**PROBLEM**
Present the rows below as a Markdown table with two columns, Number and Line, putting each non-blank line in its own table row. Skip blank lines and leave the pictures out.

**RECORDS SHOWN**
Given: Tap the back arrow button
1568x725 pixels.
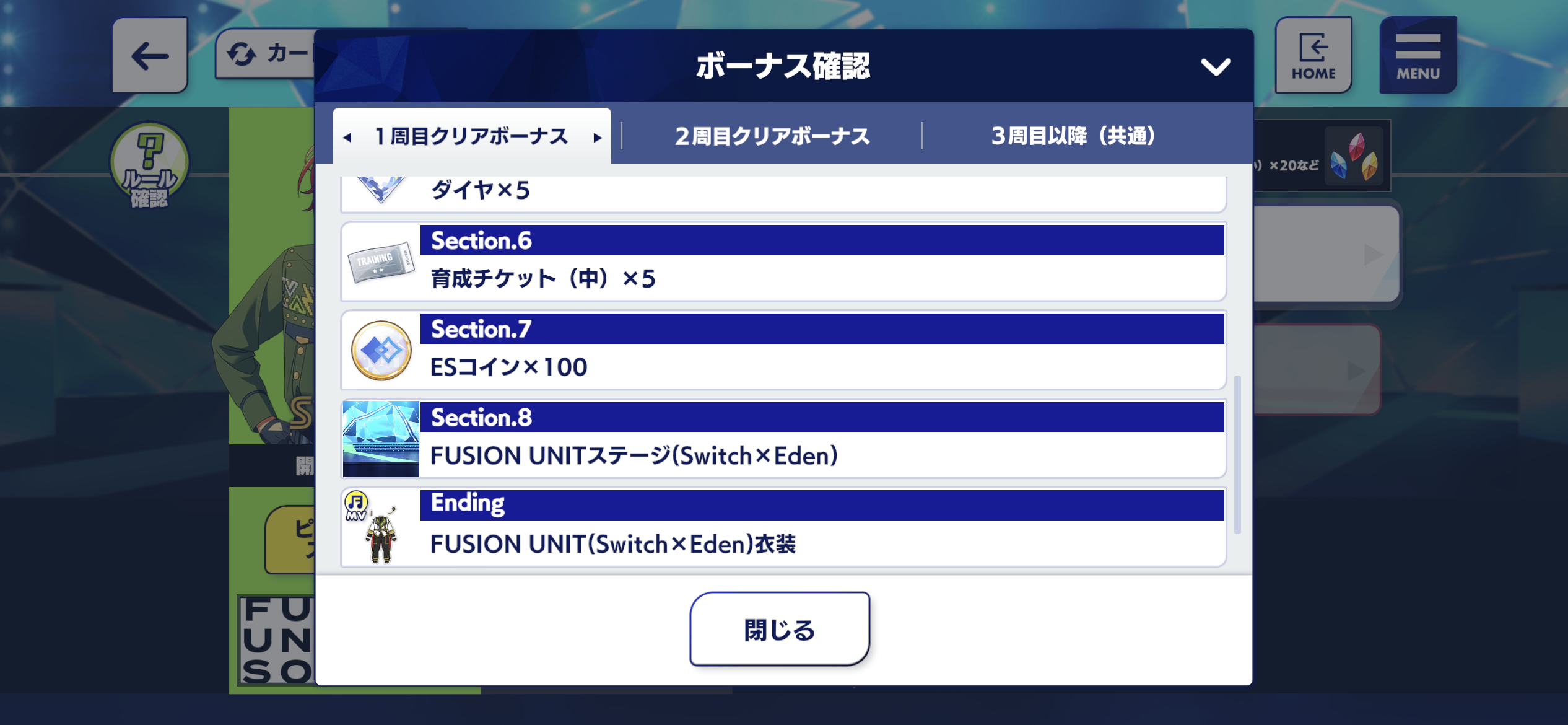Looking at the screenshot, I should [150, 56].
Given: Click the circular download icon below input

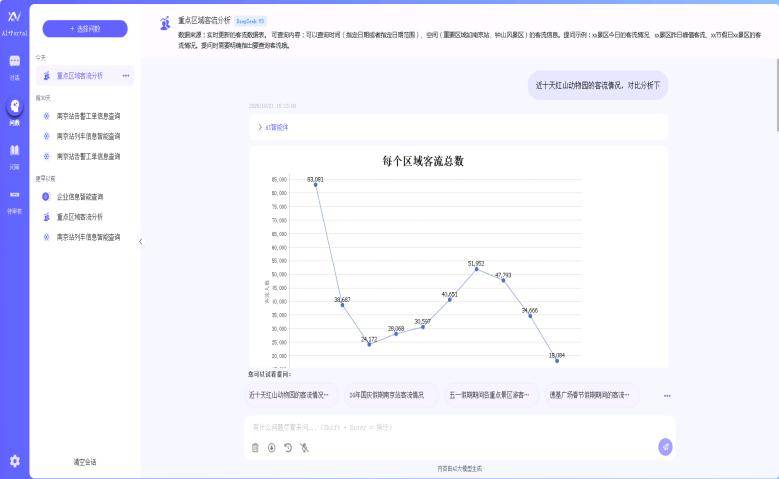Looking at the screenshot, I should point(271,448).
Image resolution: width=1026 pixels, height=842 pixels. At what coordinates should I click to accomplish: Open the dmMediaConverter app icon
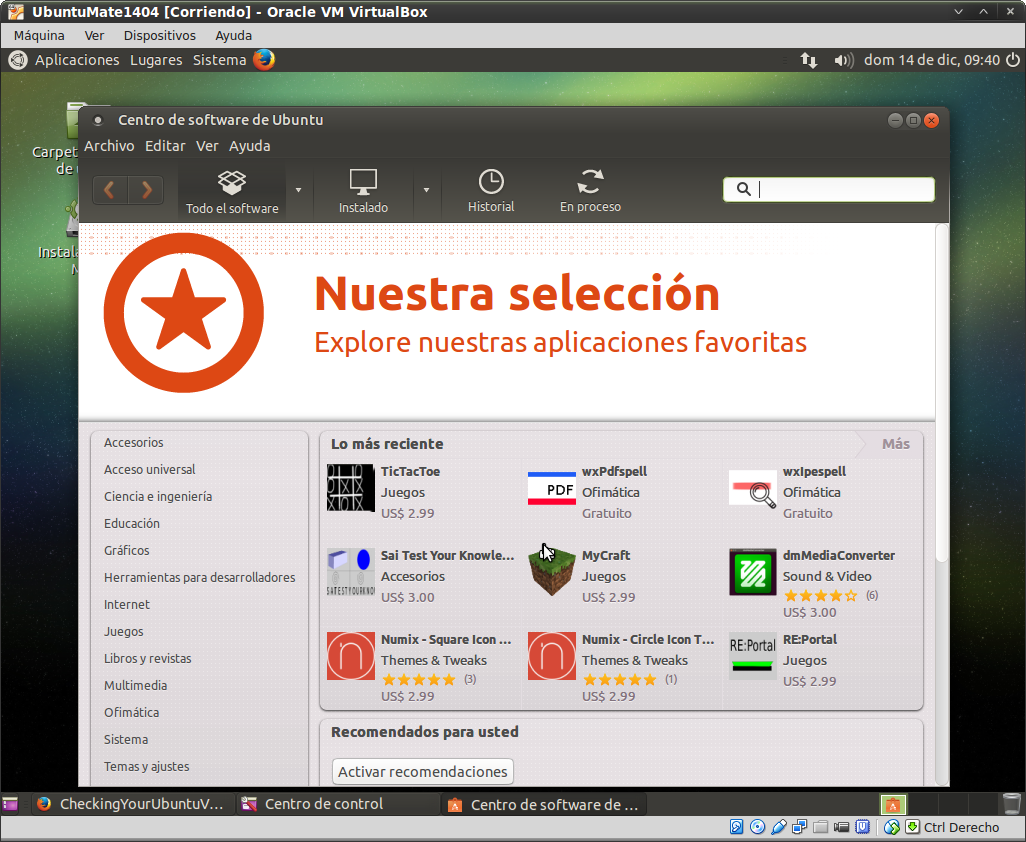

**ANSWER TO THE PROBLEM**
| Number | Line |
|---|---|
| 1 | Given: Tap the back arrow button |
| 2 | 1568x725 pixels. |
| 3 | Looking at the screenshot, I should [150, 56]. |
| 4 | Given: Click the circular download icon below input |
| 5 | Looking at the screenshot, I should point(271,448). |
| 6 | Image resolution: width=1026 pixels, height=842 pixels. At what coordinates should I click to accomplish: Open the dmMediaConverter app icon |